_What you have to do_
From the passage below on the Nac Mac Feegle, reproduce word for word the stretch that begins at "The Nac Mac" and stops after "as a lifestyle.".

_Supplied text_

The Nac Mac Feegle's skin appears blue because it is heavily tattooed and covered with paint, and all have red hair. The tattoos identify a Feegle's clan. Wings or similar features of any kind are out of the question. Their speech can only be described as some sort of variation on the Scots language, usually Glaswegian in the clans encountered, although William the Gonnagle (from a different clan) has a softer, Highland accent. They are notably strong and resilient, which comes in handy given that male Feegles (almost all of them) tend to be notoriously rowdy as a lifestyle.

_Data to examine_

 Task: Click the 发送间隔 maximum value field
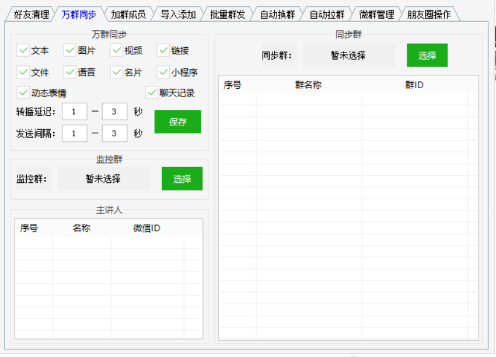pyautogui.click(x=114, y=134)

---

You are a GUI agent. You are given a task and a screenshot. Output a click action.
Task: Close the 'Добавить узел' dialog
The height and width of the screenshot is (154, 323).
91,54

_Result_
The Nac Mac Feegle's skin appears blue because it is heavily tattooed and covered with paint, and all have red hair. The tattoos identify a Feegle's clan. Wings or similar features of any kind are out of the question. Their speech can only be described as some sort of variation on the Scots language, usually Glaswegian in the clans encountered, although William the Gonnagle (from a different clan) has a softer, Highland accent. They are notably strong and resilient, which comes in handy given that male Feegles (almost all of them) tend to be notoriously rowdy as a lifestyle.